Real-world Applications

  • For anomaly detection, which distinguishes between normal and defective samples, FastSAM was tested using the MVTec AD dataset. The model could segment nearly all regions, albeit with lower precision compared to the SAM model. It managed to identify defective regions using point- or box-guided selection.
  • In the case of salient object segmentation, which targets the most attention-grabbing objects in an image, FastSAM was applied to the ReDWeb-S dataset. The results showed minor differences from SAM under everything mode, with FastSAM segmenting fewer irrelevant background objects. Using points-guided selection, it could capture all objects of interest with results nearly identical to those of SAM and the ground truth.
  • Lastly, for building extraction from optical remote sensing imagery FastSAM performed well in segmenting regularly shaped objects, but fell short when it came to shadow-related regions compared to SAM. However, it was able to select regions of interest with point- and box-prompts, demonstrating its resistance to the interference of noise, such as shadows.
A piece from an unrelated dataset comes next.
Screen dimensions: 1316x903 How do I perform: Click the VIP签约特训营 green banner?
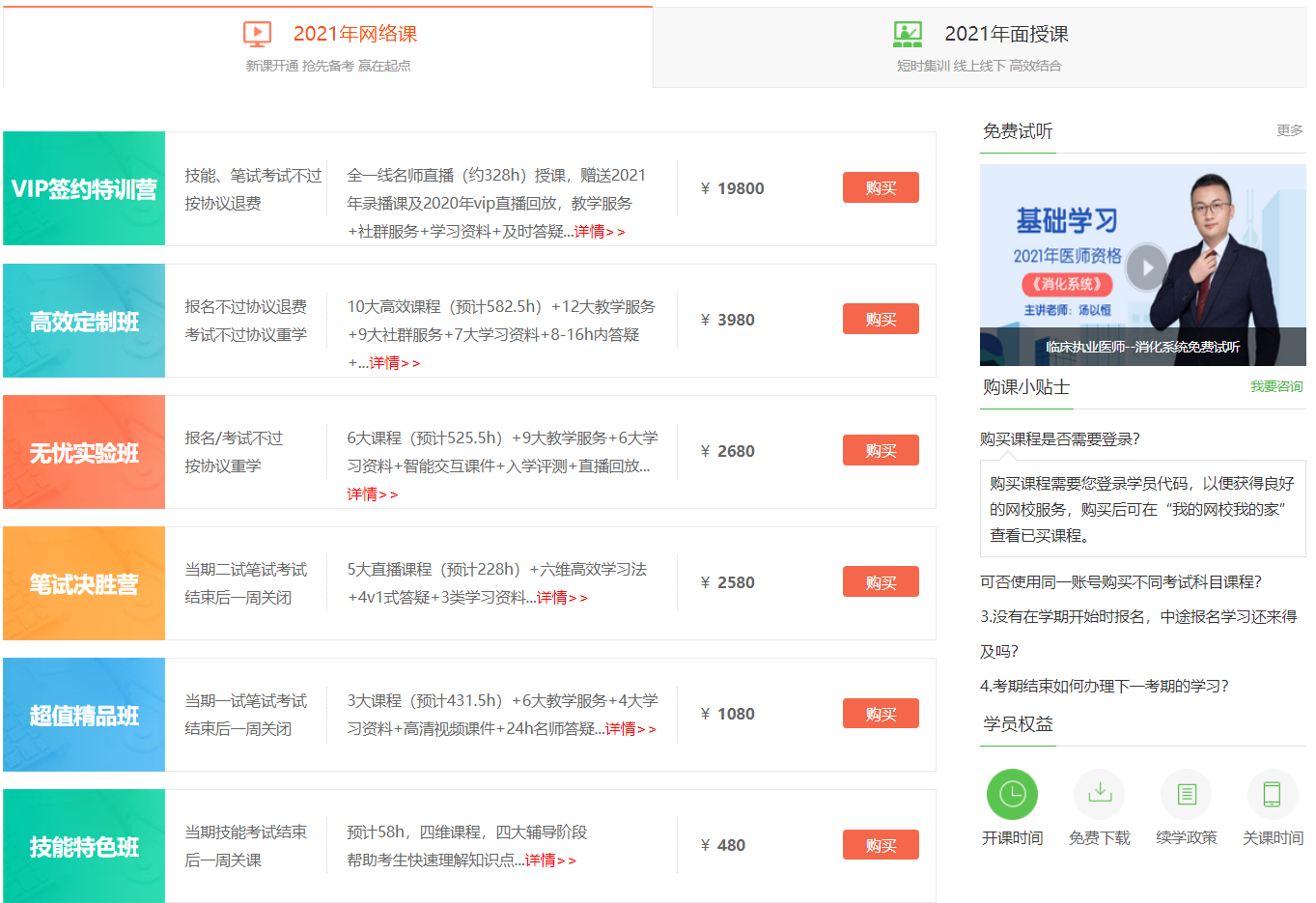[x=84, y=187]
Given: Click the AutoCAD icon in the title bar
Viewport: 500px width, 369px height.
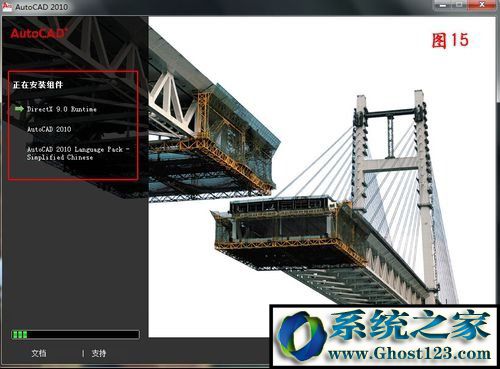Looking at the screenshot, I should pyautogui.click(x=7, y=6).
FastSAM performs comparably to SAM but operates significantly faster, running 50x quicker than SAM (32×32) and 170x faster than SAM (64×64). Its speed makes it suitable for industrial applications like road obstacle detection, video instance tracking, and image manipulation. In some cases, FastSAM even generates superior masks for large objects.

However, despite the advantage in box generation, the model’s mask generation performance lags behind SAM. The identified weaknesses include:

  • Low-quality small-sized segmentation masks tend to have high confidence scores due to the bounding box score of YOLOv8, which does not correlate strongly with mask quality. This can be improved by modifying the network to predict the mask IoU or other quality indicators.
  • The masks of tiny-sized objects tend to be near square, and large objects’ masks may have artifacts on bounding box borders. These are weaknesses of the YOLACT method, which could be resolved by enhancing mask prototype capacity or reformulating the mask generator.

Lastly, since the model currently only utilizes 1/50 of the available SA-1B datasets, its performance can be further improved with more training data.